Over on the History News Network, William J. Astore, associate professor of History at the Pennsylvania College of Technology and previously of the U.S. Air Force, posted a recollection of his first-hand experience with the clash of civilizations. Here's the introduction:
While I was the Associate Provost at the Defense Language Institute in Monterey, California, we received an urgent request early in 2004 from a U.S. official working with Iraqi schools. The official wanted help translating the song, "Don’t Laugh At Me," from English to Arabic. The song, which appears on the Peter, Paul, and Mary CD Songs of Conscience & Concern, is used in U.S. elementary schools to promote tolerance. Its first lines are "I’m a little boy with glasses/The one they call a geek/A little girl who never smiles/’Cause I have braces on my teeth." The refrain urges: "Don’t laugh at me/Don’t call me names/Don’t get your pleasure from my pain/In God’s eyes we’re all the same." Rather safe and innocuous lyrics, one might think.
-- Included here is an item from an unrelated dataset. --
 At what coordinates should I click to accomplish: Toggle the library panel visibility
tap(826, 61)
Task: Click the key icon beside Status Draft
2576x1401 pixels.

Well, some might think that. [Hear the song for yourself] But the translation didn't go smoothly at all, which would not surprise those of us who do not share the wide-spread assumption that inside every foreigner is an American trying to get out. Astore concludes:
I learned much from this experience. If we can’t translate song lyrics to promote diversity and tolerance, how can we "translate" democracy? It seems as if the Bush administration assumed no translation was necessary: the Iraqis would embrace democracy because it was "the end of history," in the Francis Fukuyama sense, the unchallengeable culmination of our political evolution as humans.
All too true. By the way, Fukuyama [see his web page at Johns Hopkins University] was once a member of the Policy Planning Staff of the U.S. Department of State, and his philosophical influence still lingers in the Department.
On a personal note, I was appalled to learn that innocent schoolchildren are still being force-fed Peter, Paul and Mary songs. Mrs. Bailey, my Junior High School social studies teacher, played their songs over and over again in class - which tells you how ancient P, P, and M are, since I'm a grandfather now! I dreaded seeing her haul out that portable record player and spinning up "If I Had a Hammer," "Blowin' in the Wind," "Puff, the Magic Dragon," and the rest of the Hippy folk song canon, presumably trying to inculcate in us kids a mid-1960s style of consciousness and concern. Her attempt backfired in my case. Whenever I hear one of those songs now, which is usually when I'm channel-surfing past a Public Broadcasting Service station, I wince, and remember thinking "if only I had a hammer, Mrs. Bailey, it would be the last damn time anybody played that record."